Security Keys

Are security keys worth it, if so which are the best?

As always, “which is best” depends on your use case:
Which features do you need? Support for elliptic-curve crypto? Password storage? Encrypted drive? Small size? WebAuthn support? U2F support? OATH-TOTP support? Which price is okay for you? Do you need open hardware? …

And as always, you can’t pick all features since there is no “most secure security key.”


Besides, in our personal experience, yes, security keys are helpful if you want to store private keys on dedicated hardware and for two-factor authentication (U2F/WebAuthn for websites and SSH). They are built in a way that you can’t extract their secrets and this is their main benefit. However, there are drawbacks (again, as always), e.g., you need at least two security keys for backup purposes.
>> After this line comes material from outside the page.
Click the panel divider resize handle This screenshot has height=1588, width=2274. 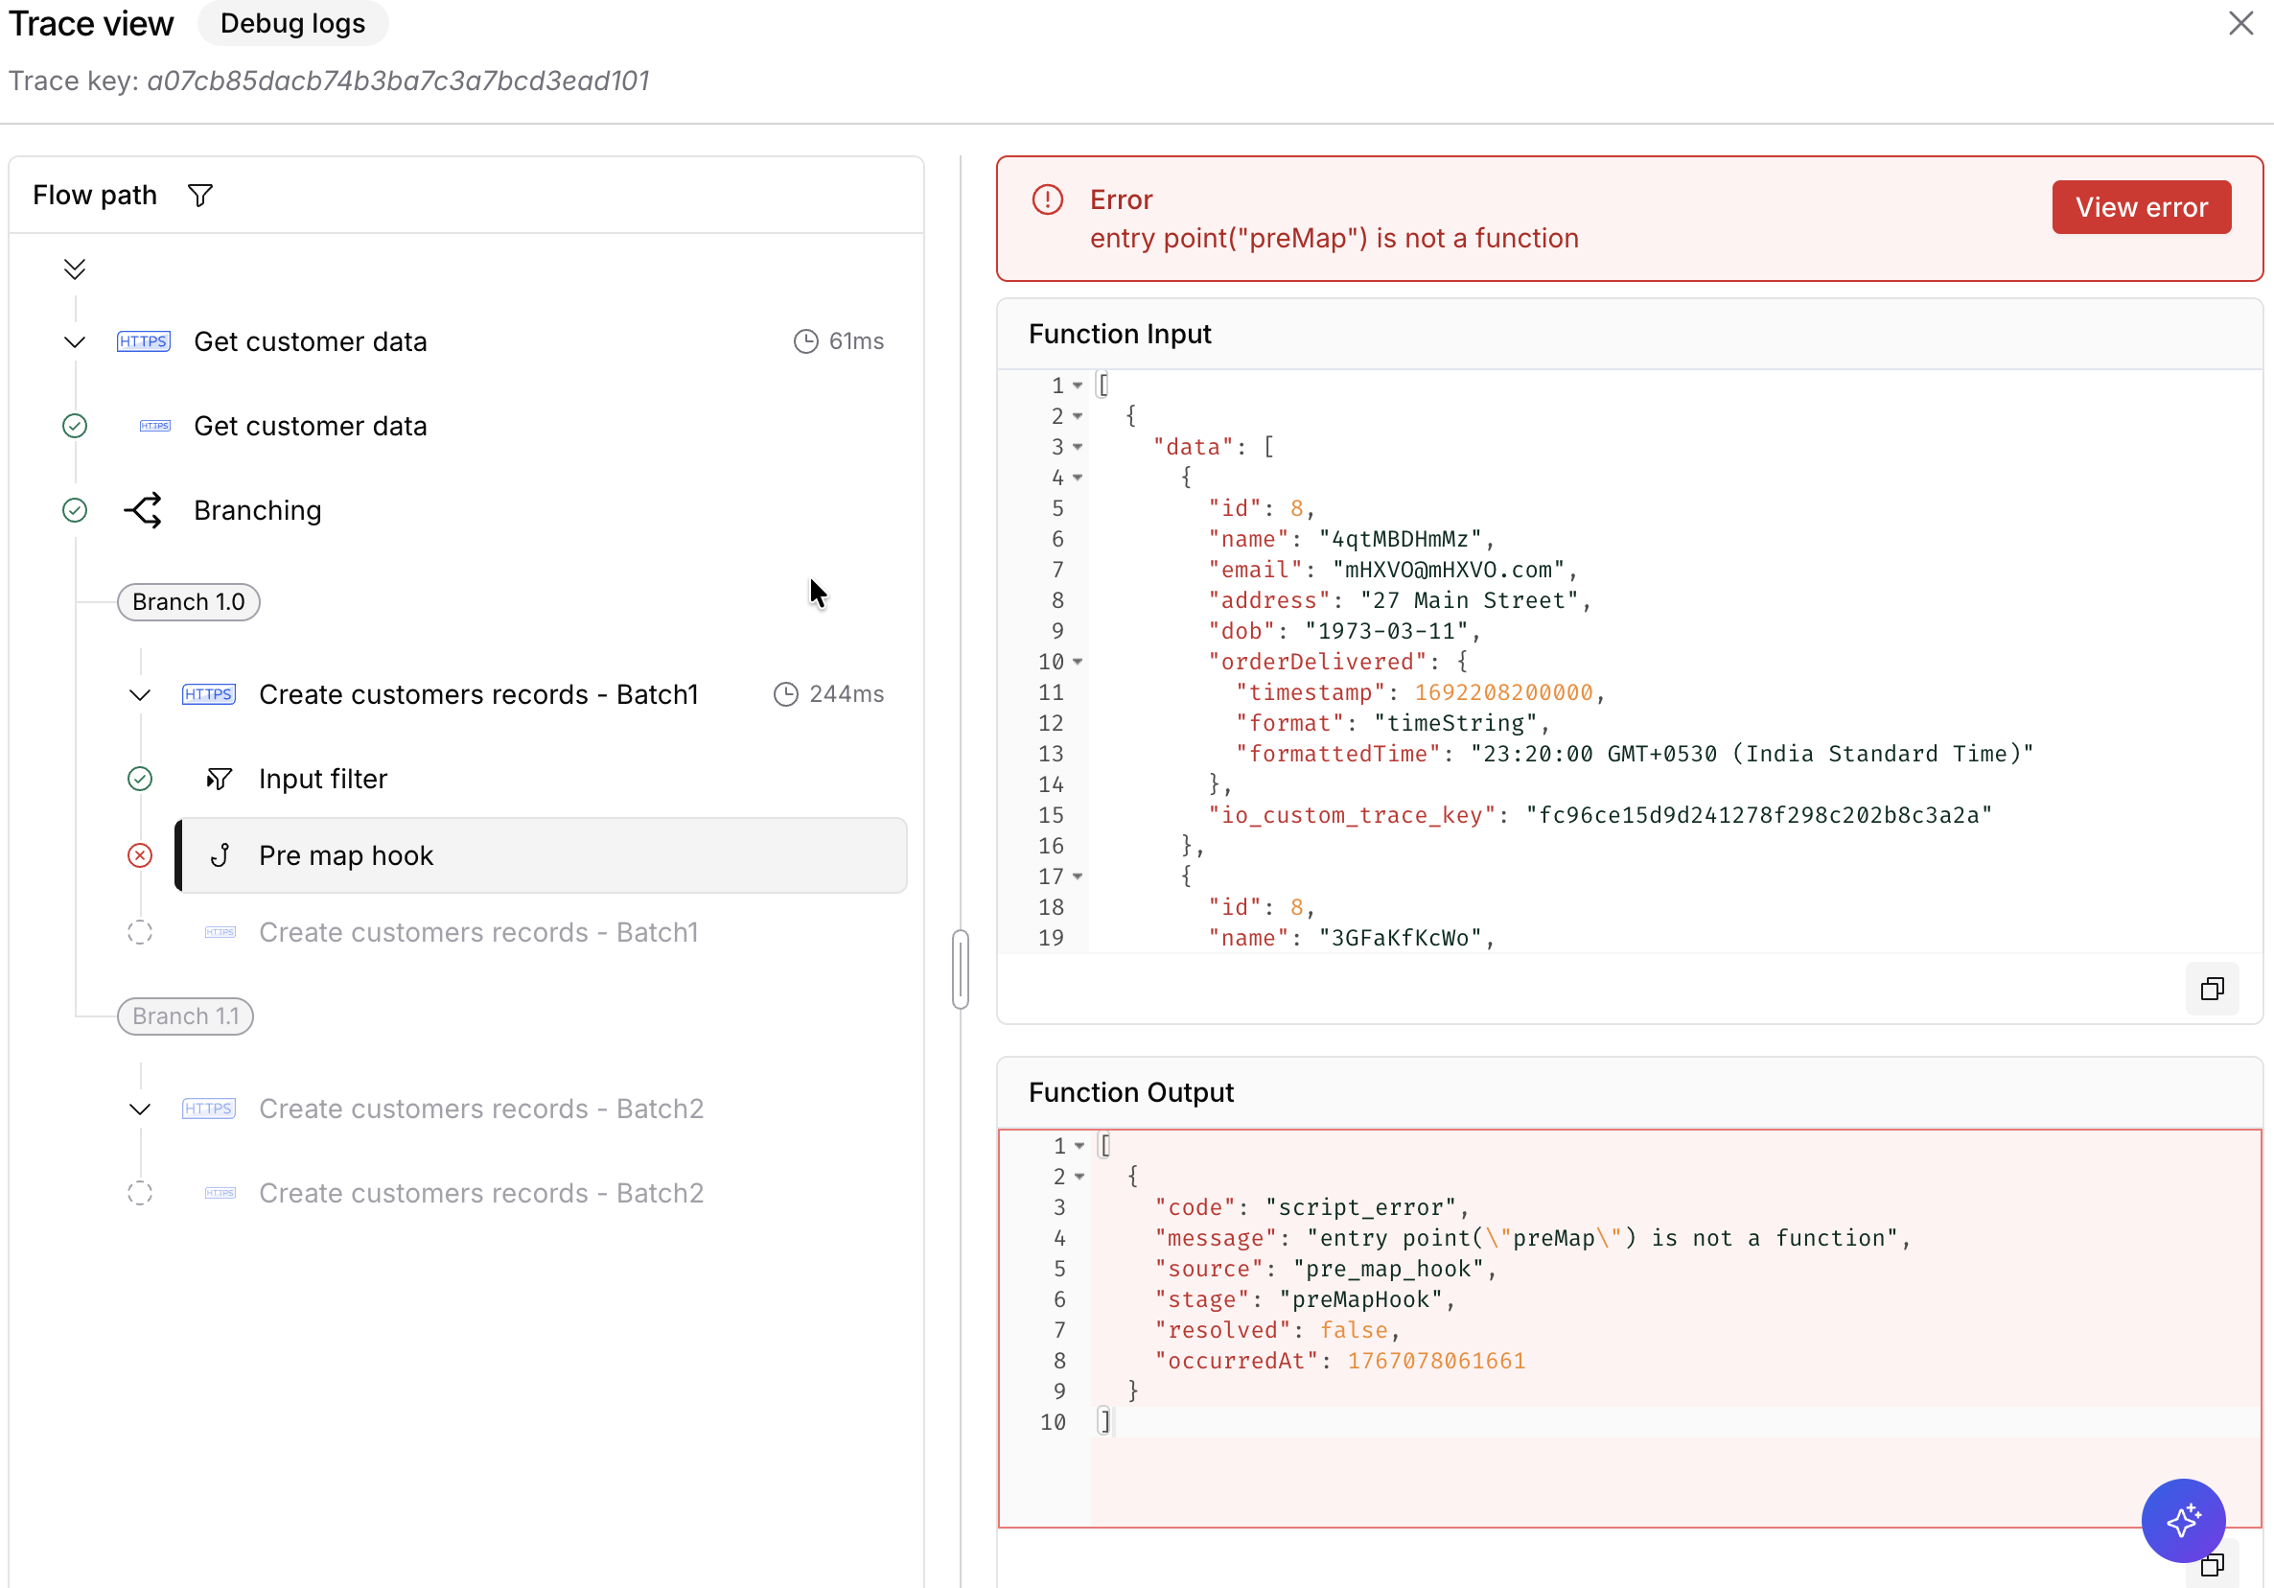960,968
When it comes to the maturity of the products on the market: Yubico has the most mature hardware and software in our opinion; however, the YubiKeys themselves are proprietary hardware and some people don’t like this.

Generally one recommended approach is to download something like an ubuntu live cd environment (boot it), and manage the security device from within a “clean room” environment. From there you can load keys onto the security key. I personally prefer to always keep a copy of my PGP keys on burned to optical disc and not tied up in any security key device.
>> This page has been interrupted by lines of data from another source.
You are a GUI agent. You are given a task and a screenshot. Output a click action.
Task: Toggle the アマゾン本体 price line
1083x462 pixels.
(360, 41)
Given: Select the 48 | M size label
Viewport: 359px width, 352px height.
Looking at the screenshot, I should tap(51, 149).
It then means I only have to buy one key, and in a pinch could use the key without the security device. (Though you’d want to be certain the machine you’re using it on is not compromised).

I keep all backup codes for removing TOTP/FIDO authentication devices from my accounts. (Those codes various sites give you that are once use).

If you look at this Yubikey article Generating Keys externally from the YubiKey (Recommended) it is their “recommended” method.

Yeah I really wish there was a key as featured as the Yubikey 5, in particular firmware 5.2.3 Ie able to do ed25519 OpenPGP and also FIDO2.

I want to like the Nitrokey, but It’s rather annoying that only the Nitro Key Start can do Curve25519, while only the Nitrokey FIDO2 can do FIDO2 authentication.

One thing to know about Yubikeys is they do not support firmware updates. The firmware that comes on your key is what you get.

There are also some places which will only allow for you to use a Yubikey.

I also prefer the thinness of the Yubikey… I think it might be more durable too.

2 Likes

We use several “identical” YubiKeys for our shared ISH infrastructure. For instance, there are three YK5 for SSH+U2F access to an SSH jump host, each one with their own account. Then, there are signing keys for Git, and some shared TOTP secrets.

But, of course, for some users/use cases a backup CD or a paper backup is sufficient.

We own 5 Nitrokeys (2x Nitrokey Pro, 1x Nitrokey Pro 2, 1x Nitrokey FIDO2, 1x Nitrokey FIDO U2F).

In our opinion, the biggest drawback is that most Nitrokeys are simply forks of other open hardware projects (e.g, SoloKeys, or U2F Zero) with some Nitrokey software on top. Due to this, there is no “one size fits all” Nitrokey, but you need multiple Nitrokeys to get the same features that you get with a single YubiKey (e.g., storing an OpenPGP key AND having U2F in the same key). This means that the end user needs to buy at least two Nitrokeys to get the same features that are one YubiKey.

Besides, there were/are some major software issues. For instance, the official Nitrokey App didn’t run on Windows 10 1809 for 4 months due to a bug, rendering the hardware password manager and TOTP useless for these users. Another example is when the Nitrokey Start leaked secret keys, or the missing AAGUID field for FIDO2. On the other hand, only some Nitrokey models support firmware updates.